Pub Date: Oct. 15th, 2013
ISBN: 978-0-9910645-1-9
Publisher: Eirene Publishing

A teenager finds her beliefs about her problematic uncle severely challenged.

In Willms’ debut novel, a young woman opens the narration by telling readers about a simpler time in her childhood, “when I still believed in happy endings and dared to dream.” Felicia Francine Harrison—a tomboy who took immediately to the nickname Freddy, much to her mother’s dismay—lives the fairly normal life of a small-town kid, with her siblings Angie and Harry, her laid-back father, and her graceful, demanding mother. “I strove to be the over-achiever that mom always wanted,” Freddy relates, “but whenever I tried it inevitably resulted in an even worse embarrassment to my mother than ever before.” These relationships endure an added strain when the family takes in Freddy’s Uncle Joey, a developmentally handicapped young man with whom she forms a close bond. Joey is a sweet, simple-minded soul whose gentle, friendly nature impresses Freddy from an early age (“Every creature Joey touches, he touches with loving tenderness,” she tells readers). As the two grow up, Freddy loses her virginity to her high school boyfriend Erik and begins to envision a future with him, but just as those dreams come crashing down around her, further tragedy strikes.
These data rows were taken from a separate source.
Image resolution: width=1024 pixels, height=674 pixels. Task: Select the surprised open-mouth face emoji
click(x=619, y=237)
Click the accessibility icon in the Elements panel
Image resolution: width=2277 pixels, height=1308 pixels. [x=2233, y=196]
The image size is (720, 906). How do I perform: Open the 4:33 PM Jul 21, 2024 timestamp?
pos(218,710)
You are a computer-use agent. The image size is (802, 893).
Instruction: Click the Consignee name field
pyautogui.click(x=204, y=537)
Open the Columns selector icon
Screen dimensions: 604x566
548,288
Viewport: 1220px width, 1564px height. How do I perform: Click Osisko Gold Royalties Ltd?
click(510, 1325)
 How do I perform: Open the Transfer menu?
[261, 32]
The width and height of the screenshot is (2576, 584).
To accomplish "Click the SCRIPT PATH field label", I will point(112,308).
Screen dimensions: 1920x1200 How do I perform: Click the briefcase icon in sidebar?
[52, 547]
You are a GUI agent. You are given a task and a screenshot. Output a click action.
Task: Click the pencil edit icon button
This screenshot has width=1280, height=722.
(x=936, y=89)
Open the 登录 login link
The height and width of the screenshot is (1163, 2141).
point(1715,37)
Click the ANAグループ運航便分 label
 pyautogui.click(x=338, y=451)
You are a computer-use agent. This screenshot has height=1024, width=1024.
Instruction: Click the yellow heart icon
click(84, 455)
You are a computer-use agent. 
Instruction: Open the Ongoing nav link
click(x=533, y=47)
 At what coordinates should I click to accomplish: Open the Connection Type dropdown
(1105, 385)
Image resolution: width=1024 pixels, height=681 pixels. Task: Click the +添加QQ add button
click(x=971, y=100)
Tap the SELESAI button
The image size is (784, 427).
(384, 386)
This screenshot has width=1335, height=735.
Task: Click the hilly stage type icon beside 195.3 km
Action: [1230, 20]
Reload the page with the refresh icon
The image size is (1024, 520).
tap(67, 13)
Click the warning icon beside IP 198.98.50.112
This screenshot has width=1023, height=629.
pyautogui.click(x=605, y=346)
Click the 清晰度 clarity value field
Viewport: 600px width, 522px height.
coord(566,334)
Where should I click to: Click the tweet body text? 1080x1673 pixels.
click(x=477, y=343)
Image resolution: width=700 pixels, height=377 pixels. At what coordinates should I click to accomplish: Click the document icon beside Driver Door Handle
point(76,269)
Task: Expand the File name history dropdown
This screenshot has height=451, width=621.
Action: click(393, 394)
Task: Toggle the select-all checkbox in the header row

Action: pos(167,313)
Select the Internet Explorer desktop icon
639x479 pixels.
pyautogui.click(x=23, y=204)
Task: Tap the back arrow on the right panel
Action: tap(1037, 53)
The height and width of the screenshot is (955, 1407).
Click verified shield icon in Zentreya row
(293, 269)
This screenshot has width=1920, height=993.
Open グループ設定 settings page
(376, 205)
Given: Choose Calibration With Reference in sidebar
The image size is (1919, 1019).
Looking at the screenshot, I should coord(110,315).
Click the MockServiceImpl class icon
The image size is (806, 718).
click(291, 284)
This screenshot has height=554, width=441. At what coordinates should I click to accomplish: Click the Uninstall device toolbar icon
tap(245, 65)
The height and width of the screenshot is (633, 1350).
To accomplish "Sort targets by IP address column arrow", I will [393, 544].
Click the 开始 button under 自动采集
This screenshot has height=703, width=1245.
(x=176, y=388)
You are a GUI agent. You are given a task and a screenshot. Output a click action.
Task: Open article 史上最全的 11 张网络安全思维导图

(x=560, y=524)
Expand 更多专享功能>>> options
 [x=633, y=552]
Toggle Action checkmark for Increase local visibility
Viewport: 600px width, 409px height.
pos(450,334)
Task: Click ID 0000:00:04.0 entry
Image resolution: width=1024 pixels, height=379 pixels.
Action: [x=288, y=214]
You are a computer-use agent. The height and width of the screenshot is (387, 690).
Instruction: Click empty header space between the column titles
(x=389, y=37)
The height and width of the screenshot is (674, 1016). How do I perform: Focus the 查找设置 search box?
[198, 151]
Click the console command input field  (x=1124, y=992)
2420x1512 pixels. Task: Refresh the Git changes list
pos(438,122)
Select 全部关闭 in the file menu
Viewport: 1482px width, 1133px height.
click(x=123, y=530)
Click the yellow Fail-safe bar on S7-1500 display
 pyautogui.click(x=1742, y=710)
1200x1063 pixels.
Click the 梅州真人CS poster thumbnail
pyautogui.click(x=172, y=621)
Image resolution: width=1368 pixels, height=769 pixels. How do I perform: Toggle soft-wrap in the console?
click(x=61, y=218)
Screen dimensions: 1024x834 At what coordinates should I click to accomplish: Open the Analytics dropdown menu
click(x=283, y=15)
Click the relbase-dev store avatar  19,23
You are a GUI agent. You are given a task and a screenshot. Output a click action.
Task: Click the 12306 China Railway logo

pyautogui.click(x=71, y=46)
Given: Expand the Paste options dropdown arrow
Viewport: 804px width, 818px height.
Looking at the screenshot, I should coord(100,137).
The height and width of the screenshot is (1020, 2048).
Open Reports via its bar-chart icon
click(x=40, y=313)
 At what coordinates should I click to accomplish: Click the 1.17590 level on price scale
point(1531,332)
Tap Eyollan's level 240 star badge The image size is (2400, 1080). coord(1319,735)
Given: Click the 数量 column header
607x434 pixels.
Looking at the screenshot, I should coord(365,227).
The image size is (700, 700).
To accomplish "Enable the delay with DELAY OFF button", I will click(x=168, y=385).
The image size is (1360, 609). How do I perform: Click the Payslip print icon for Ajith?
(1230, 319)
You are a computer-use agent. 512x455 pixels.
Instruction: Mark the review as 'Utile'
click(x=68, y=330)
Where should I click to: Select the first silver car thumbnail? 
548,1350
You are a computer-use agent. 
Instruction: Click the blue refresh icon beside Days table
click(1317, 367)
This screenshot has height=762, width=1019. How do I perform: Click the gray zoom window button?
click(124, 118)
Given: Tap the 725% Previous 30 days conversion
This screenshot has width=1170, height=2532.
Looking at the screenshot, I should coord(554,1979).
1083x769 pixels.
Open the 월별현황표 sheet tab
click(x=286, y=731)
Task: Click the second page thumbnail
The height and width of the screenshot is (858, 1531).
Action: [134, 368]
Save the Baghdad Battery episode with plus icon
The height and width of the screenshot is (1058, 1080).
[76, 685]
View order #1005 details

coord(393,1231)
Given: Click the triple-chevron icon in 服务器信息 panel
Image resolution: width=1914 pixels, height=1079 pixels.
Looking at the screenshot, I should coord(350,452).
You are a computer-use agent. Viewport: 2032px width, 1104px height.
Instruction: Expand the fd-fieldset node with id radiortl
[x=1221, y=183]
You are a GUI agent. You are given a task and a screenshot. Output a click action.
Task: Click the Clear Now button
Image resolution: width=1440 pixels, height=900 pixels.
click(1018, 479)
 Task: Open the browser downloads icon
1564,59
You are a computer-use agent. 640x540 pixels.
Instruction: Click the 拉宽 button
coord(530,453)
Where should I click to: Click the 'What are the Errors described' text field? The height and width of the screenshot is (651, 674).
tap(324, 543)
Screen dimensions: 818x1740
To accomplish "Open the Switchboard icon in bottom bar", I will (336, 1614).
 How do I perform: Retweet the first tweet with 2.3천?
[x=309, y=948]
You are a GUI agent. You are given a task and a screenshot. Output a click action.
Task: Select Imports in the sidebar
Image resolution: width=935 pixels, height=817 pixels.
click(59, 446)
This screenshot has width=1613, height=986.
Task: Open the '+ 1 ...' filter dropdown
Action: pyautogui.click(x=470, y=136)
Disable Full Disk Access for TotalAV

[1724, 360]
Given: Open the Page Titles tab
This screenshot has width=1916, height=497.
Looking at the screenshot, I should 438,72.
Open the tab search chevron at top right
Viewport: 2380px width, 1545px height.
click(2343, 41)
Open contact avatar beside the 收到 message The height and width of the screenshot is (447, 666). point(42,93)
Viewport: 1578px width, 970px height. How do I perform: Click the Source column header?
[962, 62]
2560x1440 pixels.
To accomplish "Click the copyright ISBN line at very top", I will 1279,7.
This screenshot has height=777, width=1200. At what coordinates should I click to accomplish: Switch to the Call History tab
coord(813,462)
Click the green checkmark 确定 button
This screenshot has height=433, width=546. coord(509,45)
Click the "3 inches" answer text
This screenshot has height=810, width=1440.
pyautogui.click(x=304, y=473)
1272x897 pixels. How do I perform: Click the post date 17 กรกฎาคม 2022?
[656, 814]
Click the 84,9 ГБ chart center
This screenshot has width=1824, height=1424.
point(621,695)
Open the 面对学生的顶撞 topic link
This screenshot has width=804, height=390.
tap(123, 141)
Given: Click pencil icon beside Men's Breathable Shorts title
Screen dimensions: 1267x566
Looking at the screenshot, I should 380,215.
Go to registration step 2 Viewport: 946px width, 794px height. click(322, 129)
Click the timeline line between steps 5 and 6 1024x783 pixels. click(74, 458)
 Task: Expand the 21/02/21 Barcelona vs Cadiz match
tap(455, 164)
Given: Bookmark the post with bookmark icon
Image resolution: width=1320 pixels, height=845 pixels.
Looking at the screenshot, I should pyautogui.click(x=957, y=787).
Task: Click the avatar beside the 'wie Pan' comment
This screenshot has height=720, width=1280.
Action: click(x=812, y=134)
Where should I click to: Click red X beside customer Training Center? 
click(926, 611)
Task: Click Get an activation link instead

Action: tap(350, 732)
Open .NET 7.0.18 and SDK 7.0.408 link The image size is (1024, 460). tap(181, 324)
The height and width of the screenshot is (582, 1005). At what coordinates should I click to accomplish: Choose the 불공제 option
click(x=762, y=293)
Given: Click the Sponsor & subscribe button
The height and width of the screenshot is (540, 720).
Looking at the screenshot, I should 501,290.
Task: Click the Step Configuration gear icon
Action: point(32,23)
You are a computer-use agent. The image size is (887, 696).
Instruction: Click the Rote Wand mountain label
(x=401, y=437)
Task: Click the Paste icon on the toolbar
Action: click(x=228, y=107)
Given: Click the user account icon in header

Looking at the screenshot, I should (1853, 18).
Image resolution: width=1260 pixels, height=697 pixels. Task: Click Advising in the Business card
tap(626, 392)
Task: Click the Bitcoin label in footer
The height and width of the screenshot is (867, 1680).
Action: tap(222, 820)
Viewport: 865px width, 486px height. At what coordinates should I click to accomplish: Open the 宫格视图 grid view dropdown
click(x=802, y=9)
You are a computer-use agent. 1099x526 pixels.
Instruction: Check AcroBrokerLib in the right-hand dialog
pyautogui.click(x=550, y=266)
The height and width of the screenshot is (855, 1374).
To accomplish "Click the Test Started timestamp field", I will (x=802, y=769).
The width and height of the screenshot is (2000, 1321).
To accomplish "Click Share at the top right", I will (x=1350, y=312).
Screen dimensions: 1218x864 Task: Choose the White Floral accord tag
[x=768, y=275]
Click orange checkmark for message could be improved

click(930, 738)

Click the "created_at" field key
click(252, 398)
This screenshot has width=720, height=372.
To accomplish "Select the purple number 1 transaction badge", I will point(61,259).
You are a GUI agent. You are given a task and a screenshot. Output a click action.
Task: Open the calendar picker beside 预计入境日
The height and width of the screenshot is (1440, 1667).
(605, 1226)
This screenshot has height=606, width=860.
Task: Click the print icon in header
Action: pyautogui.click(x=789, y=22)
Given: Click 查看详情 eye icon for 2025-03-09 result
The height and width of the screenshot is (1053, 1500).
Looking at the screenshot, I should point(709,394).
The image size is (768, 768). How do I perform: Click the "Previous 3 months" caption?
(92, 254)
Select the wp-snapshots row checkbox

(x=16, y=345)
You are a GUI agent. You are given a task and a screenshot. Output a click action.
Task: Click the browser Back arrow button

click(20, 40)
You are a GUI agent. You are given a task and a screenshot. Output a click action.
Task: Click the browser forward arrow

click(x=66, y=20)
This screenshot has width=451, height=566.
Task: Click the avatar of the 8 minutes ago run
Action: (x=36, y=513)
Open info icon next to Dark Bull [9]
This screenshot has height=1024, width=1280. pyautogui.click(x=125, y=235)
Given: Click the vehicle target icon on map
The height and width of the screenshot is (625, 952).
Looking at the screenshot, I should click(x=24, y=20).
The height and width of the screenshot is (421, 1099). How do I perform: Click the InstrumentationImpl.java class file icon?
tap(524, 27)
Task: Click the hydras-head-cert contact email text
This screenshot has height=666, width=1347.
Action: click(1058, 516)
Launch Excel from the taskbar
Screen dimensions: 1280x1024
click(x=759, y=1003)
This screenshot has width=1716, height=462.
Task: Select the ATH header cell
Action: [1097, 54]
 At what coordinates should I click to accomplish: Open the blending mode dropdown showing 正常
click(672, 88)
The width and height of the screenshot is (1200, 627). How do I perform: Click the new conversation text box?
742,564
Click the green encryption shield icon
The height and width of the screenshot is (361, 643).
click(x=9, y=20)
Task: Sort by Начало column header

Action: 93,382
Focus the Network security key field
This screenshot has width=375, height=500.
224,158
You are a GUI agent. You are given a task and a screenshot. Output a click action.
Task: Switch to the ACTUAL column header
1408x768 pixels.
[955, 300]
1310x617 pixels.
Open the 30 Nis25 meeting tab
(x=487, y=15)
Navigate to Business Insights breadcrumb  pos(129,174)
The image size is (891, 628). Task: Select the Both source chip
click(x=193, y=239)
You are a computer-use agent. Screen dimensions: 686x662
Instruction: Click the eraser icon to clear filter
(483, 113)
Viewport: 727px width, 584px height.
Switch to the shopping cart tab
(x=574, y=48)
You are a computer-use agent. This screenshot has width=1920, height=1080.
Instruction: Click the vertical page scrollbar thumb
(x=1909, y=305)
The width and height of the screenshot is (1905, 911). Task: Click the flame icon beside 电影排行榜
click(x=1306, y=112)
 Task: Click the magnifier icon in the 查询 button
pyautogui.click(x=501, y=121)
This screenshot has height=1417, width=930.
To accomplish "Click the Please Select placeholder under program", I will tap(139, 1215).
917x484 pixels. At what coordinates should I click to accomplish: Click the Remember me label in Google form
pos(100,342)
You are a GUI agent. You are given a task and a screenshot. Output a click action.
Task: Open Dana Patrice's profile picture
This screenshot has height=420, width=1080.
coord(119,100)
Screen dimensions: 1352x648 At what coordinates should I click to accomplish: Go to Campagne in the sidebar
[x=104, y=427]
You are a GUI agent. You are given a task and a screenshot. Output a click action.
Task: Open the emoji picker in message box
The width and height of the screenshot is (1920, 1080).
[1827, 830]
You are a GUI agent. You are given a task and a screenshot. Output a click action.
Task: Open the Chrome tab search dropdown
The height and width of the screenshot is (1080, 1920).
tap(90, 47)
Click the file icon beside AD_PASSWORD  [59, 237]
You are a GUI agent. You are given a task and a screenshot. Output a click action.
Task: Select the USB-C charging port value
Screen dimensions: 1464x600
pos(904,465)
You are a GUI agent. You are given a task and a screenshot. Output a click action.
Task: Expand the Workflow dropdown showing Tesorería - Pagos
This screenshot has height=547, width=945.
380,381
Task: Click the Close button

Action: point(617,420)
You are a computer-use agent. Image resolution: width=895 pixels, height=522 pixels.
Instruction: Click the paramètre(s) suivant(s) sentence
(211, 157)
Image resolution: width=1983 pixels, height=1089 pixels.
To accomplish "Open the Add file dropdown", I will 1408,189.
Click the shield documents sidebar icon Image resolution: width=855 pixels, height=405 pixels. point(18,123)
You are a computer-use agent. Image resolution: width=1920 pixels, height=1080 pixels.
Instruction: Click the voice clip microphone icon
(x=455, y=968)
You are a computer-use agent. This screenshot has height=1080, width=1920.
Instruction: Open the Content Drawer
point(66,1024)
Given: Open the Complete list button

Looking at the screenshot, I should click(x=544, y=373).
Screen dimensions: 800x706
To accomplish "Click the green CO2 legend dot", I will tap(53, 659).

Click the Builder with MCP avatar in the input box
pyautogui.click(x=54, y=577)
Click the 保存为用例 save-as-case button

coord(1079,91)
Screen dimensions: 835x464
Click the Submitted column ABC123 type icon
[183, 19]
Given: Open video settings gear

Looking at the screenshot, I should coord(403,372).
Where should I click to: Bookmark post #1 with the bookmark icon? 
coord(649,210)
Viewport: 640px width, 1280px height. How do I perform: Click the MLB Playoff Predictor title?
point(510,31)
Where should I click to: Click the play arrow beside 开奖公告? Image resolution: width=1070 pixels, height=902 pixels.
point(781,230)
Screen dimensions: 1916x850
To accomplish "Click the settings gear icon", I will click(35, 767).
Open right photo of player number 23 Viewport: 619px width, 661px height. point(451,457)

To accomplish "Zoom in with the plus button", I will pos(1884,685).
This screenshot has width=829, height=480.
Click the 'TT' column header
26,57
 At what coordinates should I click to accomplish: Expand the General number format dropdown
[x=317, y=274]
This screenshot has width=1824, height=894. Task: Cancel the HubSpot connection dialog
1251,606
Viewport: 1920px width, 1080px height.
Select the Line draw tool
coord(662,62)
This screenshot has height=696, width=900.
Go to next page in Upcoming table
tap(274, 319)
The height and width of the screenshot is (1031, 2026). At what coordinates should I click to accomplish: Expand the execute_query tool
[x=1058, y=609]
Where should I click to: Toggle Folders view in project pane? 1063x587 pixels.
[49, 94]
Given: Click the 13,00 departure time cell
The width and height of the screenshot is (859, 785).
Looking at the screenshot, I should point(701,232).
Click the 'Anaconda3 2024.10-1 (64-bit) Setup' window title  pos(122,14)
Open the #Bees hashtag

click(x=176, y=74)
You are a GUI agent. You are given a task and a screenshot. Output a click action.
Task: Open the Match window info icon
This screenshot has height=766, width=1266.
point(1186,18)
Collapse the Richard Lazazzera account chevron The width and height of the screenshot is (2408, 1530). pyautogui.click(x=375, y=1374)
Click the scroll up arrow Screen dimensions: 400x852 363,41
Joey is implicated in the death of a neighborhood girl with whom he’d displayed an innocent obsession. The girl’s father had warned him about coming anywhere near her, and when she turns up dead in the greenhouse owned by Freddy’s father, Joey automatically becomes the prime suspect. A scandal and an investigation promptly unfold, and the author handles the steadily increasing complexity of the plot with a far more practiced hand than might be expected in a first novel. The suspicions about Joey unnerve Freddy and she vainly tries to convince the police of his innocence (“Joey isn’t very smart, I’ll admit, but he would never hurt anybody”). The main characters and supporting cast are drawn with economy and a clear sense of the evolving relationships, including between Freddy and her parents. Freddy’s mother starts to worry about her daughter’s future: “I’m afraid with her always feeling responsible for Joey, there won’t be room in her life for anything or anybody else.” Willms orchestrates the mounting tension of the book’s final act with smooth assurance.

A taut and involving small-town tale of murder and loyalty from a promising new author.